● **EXPLORE THE MATERIAL**:
1. Answer these questions from the interview about Bagel the dog, putting each answer on its own line:
(a) What two breeds is Bagel a mix of?
(b) What material was used to mend the kitchen furniture she chewed?
(c) Near which town did she nearly get washed away?
2. List every place name that appears in the interview about Bagel the dog.
3. Write the next part of the interview about Bagel the dog, picking up after its final line.

● **GIVEN TEXT**:
=== Begin Enclosure ===

Bagel is 10, half westy and half yorkie. Yorkies are quite lazy but she's a real mover - I go jogging with her. I mean, she's getting a bit old now.
Does she fit in pretty well with your lifestyle?
My wife always wanted a dog, but we weren't allowed one - then one day Emily just sent me a picture of Bagel, and she'd bought her. 'Oh!'. So we had her in Battersea, little tiny pup, and basically didn't tell the landlord. She chewed through some of the kitchen furniture, we spent hours mending it with wood polyfilla, really quite proud of the job I'd done; came back from being out and she'd fucking chewed through it again. So we sneaked her out and came here.
Frankly, the moment we moved up here, we realised the amount of green space was transformative for her. And it is so much easier to go out running with a dog in Hertfordshire than it is around the mean streets of South London!
I quite often come here, or up the river, back round, past the cricket pitch. It's one of those things about living in the countryside, we've got fields behind the house. You've got a wood opposite. It's just lovely.
Have you dug into Hertford's history now?
I take the kids to the museum quite a lot - there's a little bit of me going 'am I gonna become one of those blokes in his 60s, Local Historian,' but I haven't quite done the required reading. The thing about Hertford, it's quite small, but it's the county town, and I quite like that.
Bagel's wandered off again...
Bagel! Has she wandered off down the river? Oh please don't say she's stuck down there... can she get back up? Bagel!
Oh shit, is she alright?
Bagel! I don't think she is you know. Come on, you! Up up up! COME ON! [as we slide gingerly down the bank, Bagel finally claws her way back up]. Oh you fool! You silly dog. Ha!
Has she done that before?
She nearly got washed away down by [nearby town] Ware once. She went in and suddenly there was no bank up the side, and I literally had to lean down into the water, grab her by the collar and pull her out by the neck. It was not a particularly nice day, the river was rough. Some old guy in a barge opposite just looked at me and said 'that was fucking close wasnt it?' Yes, it was.
She's not blessed with brilliant survival instincts. It's the lack of planning ahead, isn't it... oh Bagel, what have you rolled in now? Time for a bath.

=== End Enclosure ===

● **THE DATA**:
=== Begin Enclosure ===

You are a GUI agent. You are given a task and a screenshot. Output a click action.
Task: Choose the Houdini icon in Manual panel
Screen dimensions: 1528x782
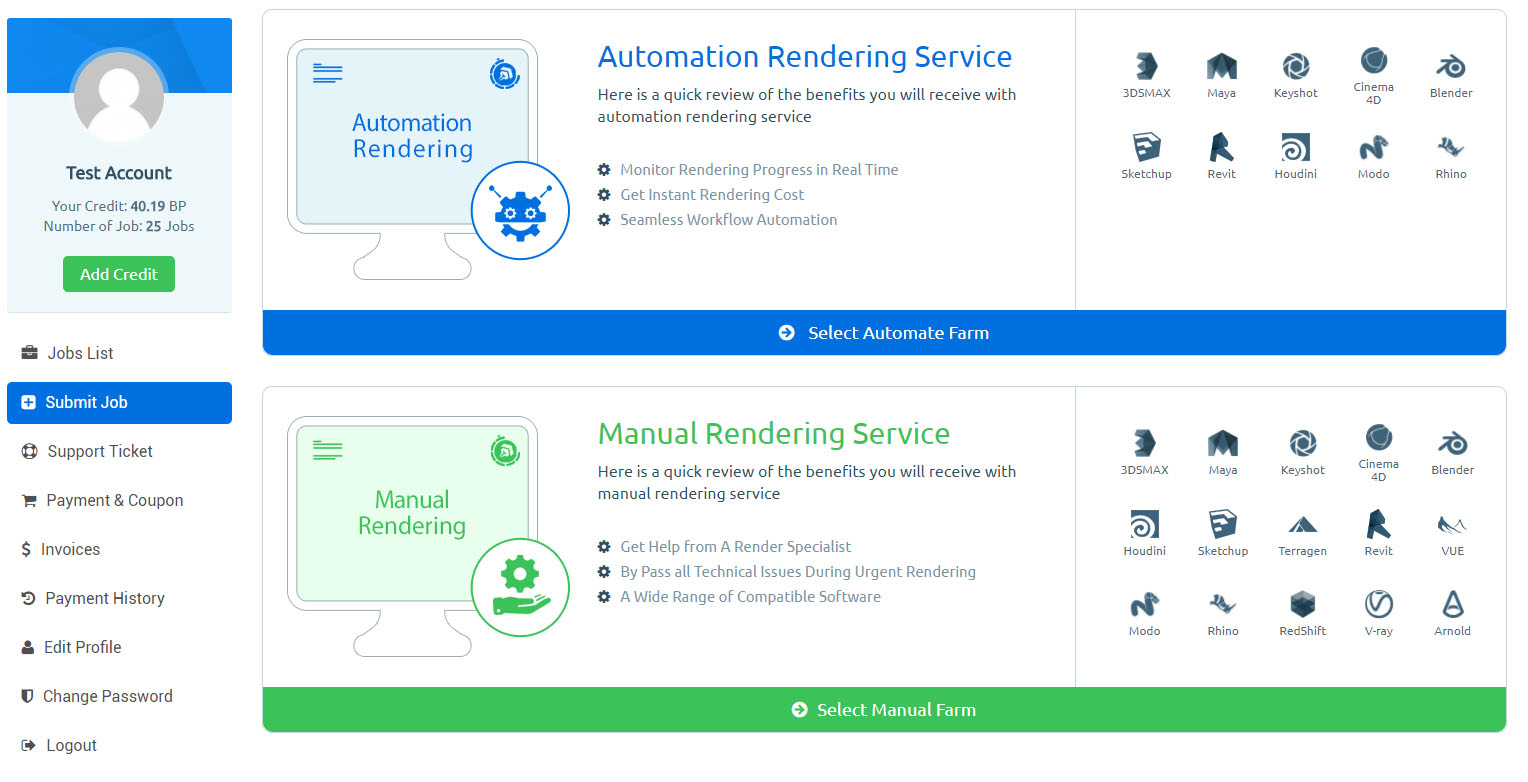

=== End Enclosure ===

● **RESPONSE LIST**:
1.
(a) Westy and yorkie, half of each.
(b) Wood polyfilla.
(c) Ware.

2. Battersea, Hertfordshire, South London, Hertford, Ware

3.
The Food Ponce, on where to eat in Hertford (and beyond)
Alistair, you have been writing a restaurant review blog, Food Ponce, since 2011. But why?
The reason for starting the blog was firstly genuine interest - I absolutely am a ponce when it comes to food.
But it is also a very good way of keeping your hand in at writing something other than comedy; always worth having a few more arrows to your bow. It often provides me with a focal point for a weekend away (much to my wife's annoyance), and it means I can declare rather good meals against tax - also to my wife's annoyance.
I think what finally motivated me to start it over ten years ago was seeing that my friend and rather more successful colleague Miles Jupp had been given a restaurant column. It is a hobby I enjoy enormously, but I would also have absolutely no objection to being paid for it.
Any Hertford restaurant recommendations?
I love Lussmans, which is a perfect, high quality bistro, even if I do wish they changed their menu up a bit more often. Thompsons in St Albans is an excellent fine dining establishment which I've never written a blog on because both times I've eaten there have been special occasions I didn't want to spoil by taking notes.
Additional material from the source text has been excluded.